[Stored dataset items]
++++++++++
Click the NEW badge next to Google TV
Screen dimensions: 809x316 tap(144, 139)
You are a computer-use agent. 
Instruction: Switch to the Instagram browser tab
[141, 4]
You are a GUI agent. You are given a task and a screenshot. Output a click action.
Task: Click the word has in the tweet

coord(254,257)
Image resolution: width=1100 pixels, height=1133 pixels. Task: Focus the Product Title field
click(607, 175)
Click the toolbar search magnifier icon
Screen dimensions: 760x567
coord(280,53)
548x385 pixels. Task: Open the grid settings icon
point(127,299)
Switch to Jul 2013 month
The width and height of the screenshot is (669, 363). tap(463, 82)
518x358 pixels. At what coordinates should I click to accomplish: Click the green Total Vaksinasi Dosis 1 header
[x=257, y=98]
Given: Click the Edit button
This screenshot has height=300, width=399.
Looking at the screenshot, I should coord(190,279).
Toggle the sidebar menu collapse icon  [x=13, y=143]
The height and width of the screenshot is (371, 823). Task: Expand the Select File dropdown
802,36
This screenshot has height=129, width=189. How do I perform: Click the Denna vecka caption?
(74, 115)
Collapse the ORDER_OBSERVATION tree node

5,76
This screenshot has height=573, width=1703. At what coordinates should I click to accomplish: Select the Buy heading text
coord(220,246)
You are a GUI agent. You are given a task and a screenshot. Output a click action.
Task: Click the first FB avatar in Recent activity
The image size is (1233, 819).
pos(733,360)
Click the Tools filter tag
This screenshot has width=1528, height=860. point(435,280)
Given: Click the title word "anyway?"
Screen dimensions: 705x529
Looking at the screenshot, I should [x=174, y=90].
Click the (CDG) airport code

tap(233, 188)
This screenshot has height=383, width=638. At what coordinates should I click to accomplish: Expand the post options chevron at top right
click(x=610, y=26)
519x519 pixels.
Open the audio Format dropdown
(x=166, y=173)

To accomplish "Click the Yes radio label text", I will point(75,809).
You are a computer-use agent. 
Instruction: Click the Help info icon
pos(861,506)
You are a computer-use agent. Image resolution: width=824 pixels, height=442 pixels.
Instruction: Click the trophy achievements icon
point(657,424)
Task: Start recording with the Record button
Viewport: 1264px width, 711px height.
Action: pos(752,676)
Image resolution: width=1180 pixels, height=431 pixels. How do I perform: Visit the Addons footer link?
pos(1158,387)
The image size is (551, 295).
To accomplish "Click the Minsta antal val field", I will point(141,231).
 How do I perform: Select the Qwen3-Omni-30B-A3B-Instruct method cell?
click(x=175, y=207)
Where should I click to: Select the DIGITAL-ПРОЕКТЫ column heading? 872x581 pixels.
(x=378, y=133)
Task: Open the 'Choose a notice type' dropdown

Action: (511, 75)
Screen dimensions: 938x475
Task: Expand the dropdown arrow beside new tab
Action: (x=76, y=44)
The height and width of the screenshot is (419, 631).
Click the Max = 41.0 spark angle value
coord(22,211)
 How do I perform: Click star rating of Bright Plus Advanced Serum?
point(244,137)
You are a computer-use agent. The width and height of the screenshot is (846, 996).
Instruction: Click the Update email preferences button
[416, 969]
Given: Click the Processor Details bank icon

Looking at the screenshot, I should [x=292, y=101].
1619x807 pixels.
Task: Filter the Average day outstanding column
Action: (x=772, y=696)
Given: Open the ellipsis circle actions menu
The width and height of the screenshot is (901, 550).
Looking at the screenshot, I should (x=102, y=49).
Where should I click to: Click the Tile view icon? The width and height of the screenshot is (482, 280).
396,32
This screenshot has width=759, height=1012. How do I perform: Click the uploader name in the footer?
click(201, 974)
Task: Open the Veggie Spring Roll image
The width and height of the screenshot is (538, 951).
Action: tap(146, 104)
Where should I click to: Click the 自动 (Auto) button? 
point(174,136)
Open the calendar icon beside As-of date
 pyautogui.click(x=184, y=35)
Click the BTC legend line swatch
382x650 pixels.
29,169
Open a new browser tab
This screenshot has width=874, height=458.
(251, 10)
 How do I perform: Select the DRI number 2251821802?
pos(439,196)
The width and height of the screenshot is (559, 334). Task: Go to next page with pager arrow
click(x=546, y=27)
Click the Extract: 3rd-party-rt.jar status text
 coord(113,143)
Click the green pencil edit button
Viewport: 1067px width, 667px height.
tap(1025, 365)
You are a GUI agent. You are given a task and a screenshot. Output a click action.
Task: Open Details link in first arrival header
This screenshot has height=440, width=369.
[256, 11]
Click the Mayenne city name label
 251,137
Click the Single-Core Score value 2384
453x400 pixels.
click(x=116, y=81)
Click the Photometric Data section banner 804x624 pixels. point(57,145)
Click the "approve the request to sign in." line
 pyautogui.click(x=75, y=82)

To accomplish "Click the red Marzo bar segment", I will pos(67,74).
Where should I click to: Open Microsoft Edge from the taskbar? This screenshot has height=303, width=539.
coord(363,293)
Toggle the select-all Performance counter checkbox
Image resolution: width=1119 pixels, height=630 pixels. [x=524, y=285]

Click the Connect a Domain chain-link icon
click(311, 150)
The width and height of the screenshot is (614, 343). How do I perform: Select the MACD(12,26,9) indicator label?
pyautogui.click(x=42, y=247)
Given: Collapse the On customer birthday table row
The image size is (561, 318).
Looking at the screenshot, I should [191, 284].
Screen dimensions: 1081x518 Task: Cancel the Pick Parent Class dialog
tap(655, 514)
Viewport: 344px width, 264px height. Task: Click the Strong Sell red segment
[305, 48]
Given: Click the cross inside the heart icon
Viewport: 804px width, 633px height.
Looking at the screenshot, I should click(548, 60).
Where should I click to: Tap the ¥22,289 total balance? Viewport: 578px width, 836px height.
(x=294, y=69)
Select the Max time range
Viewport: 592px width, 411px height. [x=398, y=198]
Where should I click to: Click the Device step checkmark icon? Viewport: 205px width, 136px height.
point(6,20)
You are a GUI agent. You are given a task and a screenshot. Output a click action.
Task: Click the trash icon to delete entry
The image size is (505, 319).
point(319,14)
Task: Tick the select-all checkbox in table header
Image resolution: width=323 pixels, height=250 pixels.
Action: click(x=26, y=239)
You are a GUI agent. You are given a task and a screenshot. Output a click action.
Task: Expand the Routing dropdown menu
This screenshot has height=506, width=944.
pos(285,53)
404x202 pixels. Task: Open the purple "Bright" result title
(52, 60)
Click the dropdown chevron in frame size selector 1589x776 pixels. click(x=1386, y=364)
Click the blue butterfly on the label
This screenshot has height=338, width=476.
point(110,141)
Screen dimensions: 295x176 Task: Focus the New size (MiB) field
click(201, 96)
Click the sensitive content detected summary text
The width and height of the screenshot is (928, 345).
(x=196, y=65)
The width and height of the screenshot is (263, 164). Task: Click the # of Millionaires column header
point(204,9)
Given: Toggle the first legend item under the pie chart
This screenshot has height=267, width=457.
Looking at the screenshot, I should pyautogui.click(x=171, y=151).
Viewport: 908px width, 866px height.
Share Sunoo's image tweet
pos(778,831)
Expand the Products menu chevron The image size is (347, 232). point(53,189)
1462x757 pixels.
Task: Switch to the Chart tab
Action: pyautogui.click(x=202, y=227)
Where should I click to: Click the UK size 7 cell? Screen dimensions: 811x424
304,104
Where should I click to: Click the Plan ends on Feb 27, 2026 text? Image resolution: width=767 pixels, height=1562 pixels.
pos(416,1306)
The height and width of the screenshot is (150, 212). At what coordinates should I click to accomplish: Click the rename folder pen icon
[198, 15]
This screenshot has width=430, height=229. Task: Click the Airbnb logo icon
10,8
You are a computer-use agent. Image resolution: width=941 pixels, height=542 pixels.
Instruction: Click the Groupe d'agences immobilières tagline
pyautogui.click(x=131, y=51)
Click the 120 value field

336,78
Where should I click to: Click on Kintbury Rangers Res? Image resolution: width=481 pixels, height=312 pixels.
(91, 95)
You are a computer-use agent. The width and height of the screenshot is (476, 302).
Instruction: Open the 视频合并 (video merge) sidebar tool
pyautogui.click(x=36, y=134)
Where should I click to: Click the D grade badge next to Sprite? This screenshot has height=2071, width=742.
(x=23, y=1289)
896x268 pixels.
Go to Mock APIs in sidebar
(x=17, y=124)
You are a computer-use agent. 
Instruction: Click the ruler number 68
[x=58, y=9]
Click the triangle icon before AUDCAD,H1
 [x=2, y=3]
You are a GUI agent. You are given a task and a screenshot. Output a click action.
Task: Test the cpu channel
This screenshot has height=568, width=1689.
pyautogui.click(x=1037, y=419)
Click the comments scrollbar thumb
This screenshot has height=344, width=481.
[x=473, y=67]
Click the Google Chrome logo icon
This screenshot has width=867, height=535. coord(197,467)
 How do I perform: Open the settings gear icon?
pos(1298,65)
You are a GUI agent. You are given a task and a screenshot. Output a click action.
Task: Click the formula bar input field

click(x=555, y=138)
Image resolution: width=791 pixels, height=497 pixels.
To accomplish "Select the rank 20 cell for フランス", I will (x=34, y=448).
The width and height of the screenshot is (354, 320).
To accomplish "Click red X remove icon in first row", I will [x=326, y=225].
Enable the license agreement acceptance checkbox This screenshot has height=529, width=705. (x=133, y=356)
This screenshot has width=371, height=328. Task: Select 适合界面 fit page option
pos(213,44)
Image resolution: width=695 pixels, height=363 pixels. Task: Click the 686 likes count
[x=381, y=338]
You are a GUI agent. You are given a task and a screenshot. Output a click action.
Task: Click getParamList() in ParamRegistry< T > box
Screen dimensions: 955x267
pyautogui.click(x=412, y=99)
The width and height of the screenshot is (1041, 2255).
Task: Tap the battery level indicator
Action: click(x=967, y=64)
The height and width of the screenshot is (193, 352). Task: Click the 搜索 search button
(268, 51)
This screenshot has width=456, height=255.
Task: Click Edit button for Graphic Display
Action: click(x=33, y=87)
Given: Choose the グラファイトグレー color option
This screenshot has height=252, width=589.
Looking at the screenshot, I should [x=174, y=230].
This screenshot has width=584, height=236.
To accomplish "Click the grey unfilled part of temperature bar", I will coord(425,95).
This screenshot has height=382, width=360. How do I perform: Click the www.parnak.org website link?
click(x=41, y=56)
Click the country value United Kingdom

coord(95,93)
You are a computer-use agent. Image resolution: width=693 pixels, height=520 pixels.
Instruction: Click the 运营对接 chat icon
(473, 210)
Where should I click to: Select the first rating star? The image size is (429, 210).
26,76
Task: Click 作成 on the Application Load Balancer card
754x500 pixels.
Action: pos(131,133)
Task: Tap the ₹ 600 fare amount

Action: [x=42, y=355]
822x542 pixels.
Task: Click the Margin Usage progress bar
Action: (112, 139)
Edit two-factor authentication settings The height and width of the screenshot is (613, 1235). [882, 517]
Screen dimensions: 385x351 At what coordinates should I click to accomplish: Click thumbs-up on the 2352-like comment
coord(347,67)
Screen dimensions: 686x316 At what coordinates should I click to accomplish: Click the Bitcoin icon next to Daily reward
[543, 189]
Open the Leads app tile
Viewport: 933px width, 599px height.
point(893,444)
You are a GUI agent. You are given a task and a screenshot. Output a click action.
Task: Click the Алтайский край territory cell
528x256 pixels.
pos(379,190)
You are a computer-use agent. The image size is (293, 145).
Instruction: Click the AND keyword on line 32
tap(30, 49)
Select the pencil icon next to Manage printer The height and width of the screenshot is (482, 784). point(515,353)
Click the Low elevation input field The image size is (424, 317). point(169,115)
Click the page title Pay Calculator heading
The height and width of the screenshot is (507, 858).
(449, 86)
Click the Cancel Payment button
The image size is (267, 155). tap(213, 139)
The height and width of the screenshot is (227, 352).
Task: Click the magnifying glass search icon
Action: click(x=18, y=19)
++++++++++
Activity — Which lines of the data include the string "pencil"? Copy each of them.

The answer —
Click the green pencil edit button
Select the pencil icon next to Manage printer The height and width of the screenshot is (482, 784). point(515,353)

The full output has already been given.